Philippe Brassac studied mathematics at ENSAE Paris, and would then join Crédit Agricole as an intern. He worked his way through the organization, being promoted into different sectors before finally becoming Group CEO in 2015.
Philippe Brassac graduated from ENSAE Paris, officially known as the Ecole Nationale de la Statistique et de l’Administration Economique with an advanced diploma in mathematics in 1981.
Brassac joined Crédit Agricole in 1982, shortly after his graduation. He began as an intern, but soon worked his way up the chain, becoming head of Finance, banking, and marketing. In 1994, only 12 years after he began, he was appointed Deputy Chief Executive Officer of Crédit Agricole des Alpes Maritimes. In 2001, he was appointed as Chief Executive Officer of Crédit Agricole Provence Côte d’Azur. In 2008 he was elected Deputy Chairman of the Crédit Agricole Federation, and in May 2015, finally, he was named as CEO of the group, at Crédit Agricole S.A.
One of his key actions has been to reduce the group’s complexity.

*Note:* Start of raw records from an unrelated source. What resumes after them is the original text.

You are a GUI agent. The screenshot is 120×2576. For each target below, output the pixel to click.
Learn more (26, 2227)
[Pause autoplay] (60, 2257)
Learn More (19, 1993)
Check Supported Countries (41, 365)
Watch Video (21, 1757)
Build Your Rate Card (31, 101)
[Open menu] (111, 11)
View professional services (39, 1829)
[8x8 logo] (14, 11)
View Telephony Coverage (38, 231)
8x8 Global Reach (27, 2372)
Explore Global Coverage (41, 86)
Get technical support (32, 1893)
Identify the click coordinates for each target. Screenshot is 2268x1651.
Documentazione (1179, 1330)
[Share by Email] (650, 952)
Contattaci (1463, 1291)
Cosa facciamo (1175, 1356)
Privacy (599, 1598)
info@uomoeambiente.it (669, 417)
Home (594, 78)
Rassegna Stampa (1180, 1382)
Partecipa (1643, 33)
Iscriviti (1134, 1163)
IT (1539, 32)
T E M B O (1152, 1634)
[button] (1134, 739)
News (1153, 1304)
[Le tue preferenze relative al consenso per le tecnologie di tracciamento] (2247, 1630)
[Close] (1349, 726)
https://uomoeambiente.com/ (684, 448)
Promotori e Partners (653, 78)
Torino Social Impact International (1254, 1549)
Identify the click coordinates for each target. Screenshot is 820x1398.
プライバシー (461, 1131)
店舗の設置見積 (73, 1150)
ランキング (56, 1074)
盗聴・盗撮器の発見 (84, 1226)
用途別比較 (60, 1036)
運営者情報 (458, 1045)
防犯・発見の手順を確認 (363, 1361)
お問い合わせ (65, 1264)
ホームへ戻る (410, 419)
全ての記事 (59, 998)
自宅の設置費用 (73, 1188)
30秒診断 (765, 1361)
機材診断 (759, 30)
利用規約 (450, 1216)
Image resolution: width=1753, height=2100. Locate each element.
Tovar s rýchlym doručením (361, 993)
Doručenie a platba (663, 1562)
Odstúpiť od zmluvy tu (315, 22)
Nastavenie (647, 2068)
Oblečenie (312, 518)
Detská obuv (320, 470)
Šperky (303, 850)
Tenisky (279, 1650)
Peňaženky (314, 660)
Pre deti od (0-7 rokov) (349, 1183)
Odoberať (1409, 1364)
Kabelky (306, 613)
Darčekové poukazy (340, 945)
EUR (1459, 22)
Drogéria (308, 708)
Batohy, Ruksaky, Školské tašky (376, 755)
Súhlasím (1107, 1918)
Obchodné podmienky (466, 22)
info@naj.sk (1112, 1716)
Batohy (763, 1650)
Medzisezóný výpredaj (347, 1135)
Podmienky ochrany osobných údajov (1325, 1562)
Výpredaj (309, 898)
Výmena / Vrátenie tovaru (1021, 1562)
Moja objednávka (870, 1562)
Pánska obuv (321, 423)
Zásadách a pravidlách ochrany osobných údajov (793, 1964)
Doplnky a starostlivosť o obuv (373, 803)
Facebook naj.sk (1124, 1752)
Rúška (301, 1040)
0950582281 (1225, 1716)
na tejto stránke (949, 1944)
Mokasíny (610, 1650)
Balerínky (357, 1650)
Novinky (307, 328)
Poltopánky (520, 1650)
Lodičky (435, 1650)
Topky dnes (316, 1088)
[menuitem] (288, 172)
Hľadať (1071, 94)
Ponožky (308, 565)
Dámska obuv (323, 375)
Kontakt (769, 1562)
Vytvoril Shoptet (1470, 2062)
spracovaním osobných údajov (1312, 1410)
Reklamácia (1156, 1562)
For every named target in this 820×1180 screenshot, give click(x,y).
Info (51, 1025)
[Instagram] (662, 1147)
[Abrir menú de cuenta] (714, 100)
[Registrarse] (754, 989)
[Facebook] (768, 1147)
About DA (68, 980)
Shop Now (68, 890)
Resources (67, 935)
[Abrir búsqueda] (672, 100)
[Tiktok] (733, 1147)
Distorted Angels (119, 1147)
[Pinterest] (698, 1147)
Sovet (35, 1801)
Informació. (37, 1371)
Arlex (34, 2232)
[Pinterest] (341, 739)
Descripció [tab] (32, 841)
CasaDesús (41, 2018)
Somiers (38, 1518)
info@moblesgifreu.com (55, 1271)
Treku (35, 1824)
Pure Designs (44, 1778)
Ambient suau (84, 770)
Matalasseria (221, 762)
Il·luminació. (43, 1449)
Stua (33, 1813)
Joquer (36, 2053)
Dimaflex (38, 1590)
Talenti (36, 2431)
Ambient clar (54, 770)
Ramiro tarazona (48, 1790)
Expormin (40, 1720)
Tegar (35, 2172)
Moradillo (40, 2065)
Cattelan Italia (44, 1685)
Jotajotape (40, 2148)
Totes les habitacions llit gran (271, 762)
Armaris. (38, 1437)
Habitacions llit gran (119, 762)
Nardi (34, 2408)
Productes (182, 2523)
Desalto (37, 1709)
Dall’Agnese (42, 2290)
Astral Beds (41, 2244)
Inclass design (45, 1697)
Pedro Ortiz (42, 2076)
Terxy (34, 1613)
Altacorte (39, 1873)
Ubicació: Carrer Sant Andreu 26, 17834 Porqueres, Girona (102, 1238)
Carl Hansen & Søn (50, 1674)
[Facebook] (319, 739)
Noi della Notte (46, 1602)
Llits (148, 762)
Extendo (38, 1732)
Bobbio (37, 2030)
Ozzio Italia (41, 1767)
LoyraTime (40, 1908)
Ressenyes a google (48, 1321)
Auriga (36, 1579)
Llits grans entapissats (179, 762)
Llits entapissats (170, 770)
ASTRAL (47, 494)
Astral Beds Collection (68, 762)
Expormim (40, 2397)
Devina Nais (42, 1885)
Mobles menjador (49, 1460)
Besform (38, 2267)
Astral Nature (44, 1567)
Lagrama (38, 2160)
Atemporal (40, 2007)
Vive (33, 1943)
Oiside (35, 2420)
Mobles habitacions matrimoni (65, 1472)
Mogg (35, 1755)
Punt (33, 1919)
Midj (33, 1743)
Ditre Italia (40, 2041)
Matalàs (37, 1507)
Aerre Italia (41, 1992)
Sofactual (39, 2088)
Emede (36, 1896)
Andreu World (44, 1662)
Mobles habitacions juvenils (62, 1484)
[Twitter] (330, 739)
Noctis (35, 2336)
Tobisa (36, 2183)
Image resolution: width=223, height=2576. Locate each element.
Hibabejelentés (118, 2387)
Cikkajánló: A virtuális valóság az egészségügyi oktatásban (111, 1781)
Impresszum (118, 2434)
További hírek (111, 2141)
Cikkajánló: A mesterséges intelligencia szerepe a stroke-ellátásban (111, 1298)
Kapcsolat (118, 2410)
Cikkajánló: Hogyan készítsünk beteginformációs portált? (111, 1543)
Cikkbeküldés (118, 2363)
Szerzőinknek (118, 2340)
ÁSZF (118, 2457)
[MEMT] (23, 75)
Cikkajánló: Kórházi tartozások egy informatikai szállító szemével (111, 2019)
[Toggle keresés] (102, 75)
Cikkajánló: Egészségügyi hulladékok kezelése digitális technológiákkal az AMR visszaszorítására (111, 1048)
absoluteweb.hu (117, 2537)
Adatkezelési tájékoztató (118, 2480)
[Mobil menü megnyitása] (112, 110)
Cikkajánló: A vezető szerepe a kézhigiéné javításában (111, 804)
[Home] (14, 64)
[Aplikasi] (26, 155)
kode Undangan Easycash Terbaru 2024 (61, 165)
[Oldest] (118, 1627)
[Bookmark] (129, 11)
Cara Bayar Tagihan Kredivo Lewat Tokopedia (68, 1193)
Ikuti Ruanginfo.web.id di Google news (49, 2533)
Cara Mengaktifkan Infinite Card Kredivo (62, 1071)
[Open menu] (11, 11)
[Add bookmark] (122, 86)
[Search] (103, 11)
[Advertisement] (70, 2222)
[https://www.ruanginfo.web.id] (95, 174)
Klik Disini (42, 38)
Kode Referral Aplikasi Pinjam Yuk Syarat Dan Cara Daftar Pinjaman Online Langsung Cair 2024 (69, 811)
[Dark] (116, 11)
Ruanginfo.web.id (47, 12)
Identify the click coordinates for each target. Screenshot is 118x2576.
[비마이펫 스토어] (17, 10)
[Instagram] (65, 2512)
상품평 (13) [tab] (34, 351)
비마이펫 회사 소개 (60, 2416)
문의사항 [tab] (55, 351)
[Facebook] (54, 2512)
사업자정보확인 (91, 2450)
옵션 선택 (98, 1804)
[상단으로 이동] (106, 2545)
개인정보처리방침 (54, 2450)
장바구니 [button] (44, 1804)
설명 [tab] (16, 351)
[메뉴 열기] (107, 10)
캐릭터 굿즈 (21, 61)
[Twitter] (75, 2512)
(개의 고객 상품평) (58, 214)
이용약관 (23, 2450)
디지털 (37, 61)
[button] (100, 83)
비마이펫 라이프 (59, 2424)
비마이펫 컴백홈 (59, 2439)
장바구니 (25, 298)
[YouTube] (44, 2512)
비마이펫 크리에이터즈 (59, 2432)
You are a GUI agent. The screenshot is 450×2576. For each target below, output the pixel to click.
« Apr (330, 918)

When he joined, the group owned a 25% stake in the regional mutual banks which then held 56% stake of the group. Brassac allowed the regional banks to buy back their 25% stake for a total amount of €18bn, in a plan he named ‘Eureka.’
In February 2020, the Crédit Agricole group announced its highest profits since 2006, a result driven as much by its investment bank activities as by its retail banking activities.
Brassac is a firm believer in environmental action, and under his leadership the bank carried out a complete withdrawal from investments in coal-based activities and even asked clients to eliminate any involvement with the fuel.
Brassac is well aware of the optics of the banking industry. He has said he knows the profession suffers from a negative image, and that in many cases that is deserved. He believes the reputation hit taken by the 2008 crisis continues to taint banking, and that although they have collectively progressed, there is a long way to go to regain trust of customers.